The detailed study of water structure around proteins is only just beginning, but a number of conclusions can be drawn from the crystallographic and theoretical work that has already been done. Isolated water molecules occur trapped inside protein interiors, where they can fill defects in the side chain packing and usually make some hydrogen bonds to protein atoms. Their energies are rather high, but it is much better to have a water than an empty hole in those locations. The number of such internal waters varies very widely from one protein to another. Both for internal and for surface waters, it is very common that they bond to the first free backbone NH or CO groups at the ends of pieces of secondary structure; for β strands it is common that the last H-bond opens up wider, with a water bridging in between (see Fig. 59).
FIG. 60. A stereo view of one of the hydrogen-bonded networks of water molecules at the surface of the rubredoxin molecule [adapted from Watenpaugh et al. (1978), Fig. 7, with permission]. The size of the waters is proportional to their occupancy factors, so that the most well-ordered waters are shown largest.
The most ordered surface waters are those around charged side chains or in surface crevices. Occasionally those crevices can be very deep, such as the active site pocket in carbonic anhydrase, which extends about 15 Å in from the surface, with a network of water molecules (Lindskog et al., 1971). The well-ordered waters at the protein surface are usually part of an approximately tetrahedral (but sometimes planar trigonal) network of hydrogen bonds to the protein and to other waters. An example from rubredoxin is shown in Fig. 60.

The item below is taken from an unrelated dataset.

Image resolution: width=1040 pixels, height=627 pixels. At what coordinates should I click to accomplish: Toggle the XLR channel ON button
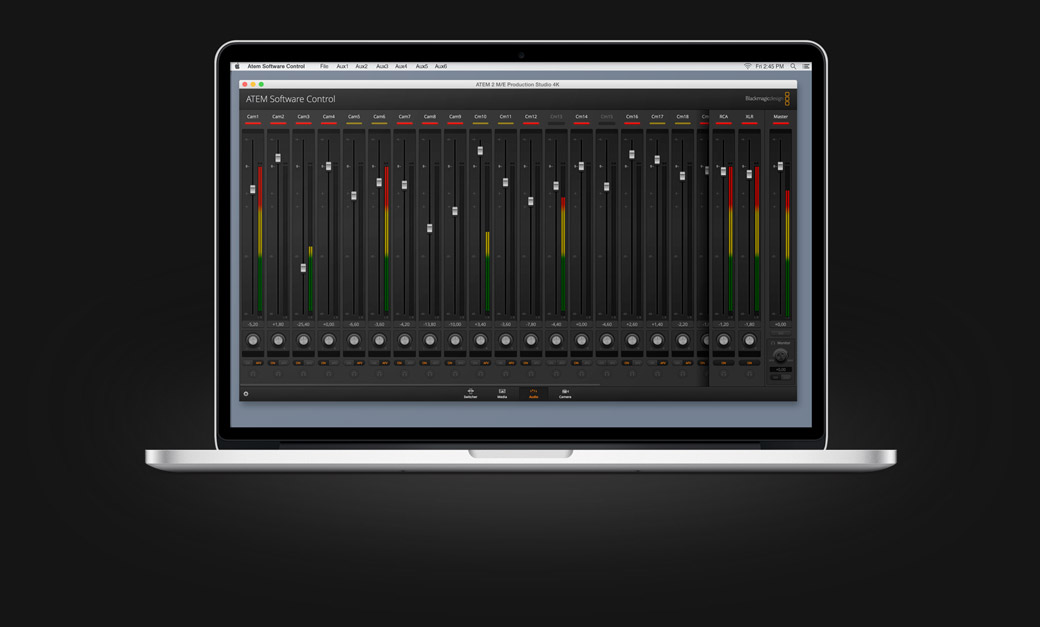click(x=749, y=363)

Both crystallographically and also from vapor-pressure measurements of solvent stabilization (Wolfenden, 1978) it appears that water hydrogen bonds more frequently and more strongly to peptide CO groups than NH groups. In rubredoxin, only 24% of the available backbone NH groups are bonded to water and 70% to other protein atoms, while for the CO groups 43% bond to waters, 41% to protein atoms, and another 8% to both (Watenpaugh et al., 1978).
Many of the tightly bound waters have energies substantially lower than the bulk water (Hagler and Moult, 1978). All studies have found that most of the bound waters, and all of the highly ordered ones, are in the first coordination layer, but that they do not by any means cover the whole protein surface. A substantial number of partially ordered waters are found in the second coordination layer (where they hydrogen-bond to the protein only through first-layer water) and essentially none any further out than that, even where there are suitably sized channels between neighboring protein molecules. The degree of motion seen for individual water molecules also increases dramatically as a function of their distance out from the protein. [Waters, and exposed side chains as well, are more ordered at the cryogenic temperatures now standardly used for data collection, and they are also more ordered in crystal contacts. The molecular contacts in a crystal are usually rather weak, with relatively sparse contact between protein atoms but many contacts through single ordered waters. Such contacts can even have hydrophobic atoms on both sides with rings or clusters of waters in between, as seen in the very high-resolution crambin structure (Teeter).]